Tytułowe określenie odnosi się do tajemniczej chwili tuż przed śmiercią i dotyczy czasów wojennych, gdy wkraczający w dorosłość poeta musiał odnaleźć się w rzeczywistości powstańczej (w innym liryku nazywa swoją współczesność słowami taki to mroczny czas).

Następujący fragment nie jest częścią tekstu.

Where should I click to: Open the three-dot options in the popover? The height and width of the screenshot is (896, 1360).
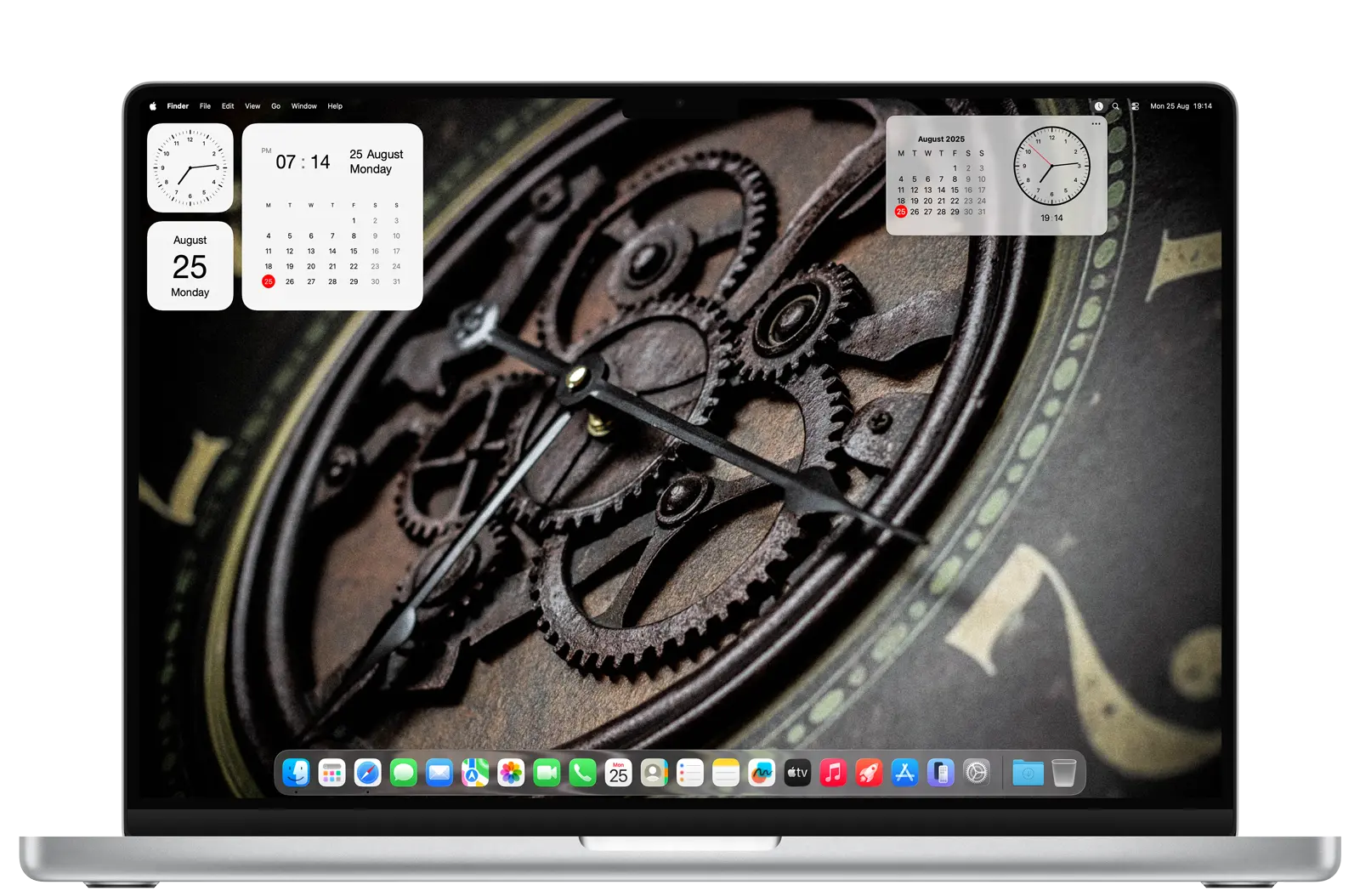(1096, 124)
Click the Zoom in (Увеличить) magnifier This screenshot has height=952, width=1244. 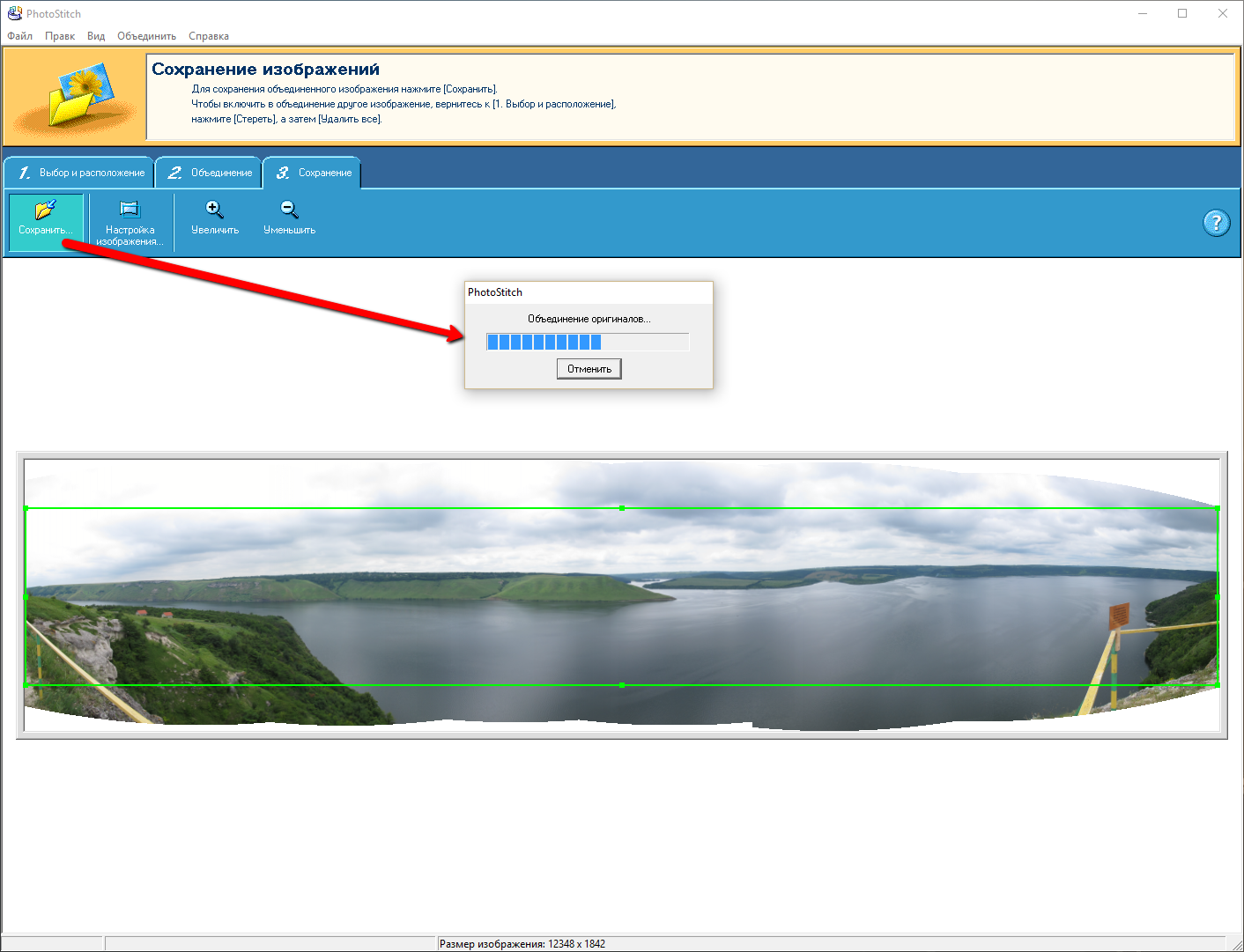[x=214, y=210]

Sytuacja liryczna budzi grozę: drzwi się wydęły i zgasły, czyli wszystko rozgrywa się za zamkniętymi drzwiami. Cień pokrywa twarz postaci, wszędzie panuje huk i rozprzestrzenia się ogień, gdy nagle spada bomba i ktoś krzyczy zza ściany. Ten dźwięk jest krótki i stłumiony przez ściany. Sekundę potem po jego autorze pozostaje tylko niezidentyfikowane ciało:
Oto jest chwila bez imienia
wypalona w czasie jak w hymnie.
Zaznacza ona swoje imię Nitką krwi (…) za wozem, na którym leżą zwłoki zabitego.

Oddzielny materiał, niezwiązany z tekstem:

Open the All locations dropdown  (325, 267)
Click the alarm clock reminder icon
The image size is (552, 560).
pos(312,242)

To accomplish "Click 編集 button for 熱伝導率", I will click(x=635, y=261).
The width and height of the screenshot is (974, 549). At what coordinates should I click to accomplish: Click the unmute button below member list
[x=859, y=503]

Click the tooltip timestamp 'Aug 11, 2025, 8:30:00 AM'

Wiersz zaliczany do liryki refleksyjnej jest krótki, składa się zaledwie z 3 strof, a podmiot liryczny nie ujawnia się bezpośrednio, lecz mimo tego jego wymowa jest bardzo mocna. Baczyński oddał grozę wojny, okrucieństwo bombardowania i nagłość i nieodwracalność śmierci, która jest zawsze obecna w egzystencji człowieka - rodząc się, jest na nią skazany:
Oto jest chwila bez imienia
wypalona w czasie jak w hymnie.
Rezygnacja z „nazwania” śmierci po imieniu jest dowodem na to, że Baczyński zdawał sobie sprawę, że rzeczy niedookreślonie wydają się mniej straszne, niże te, które posiadają „imię”.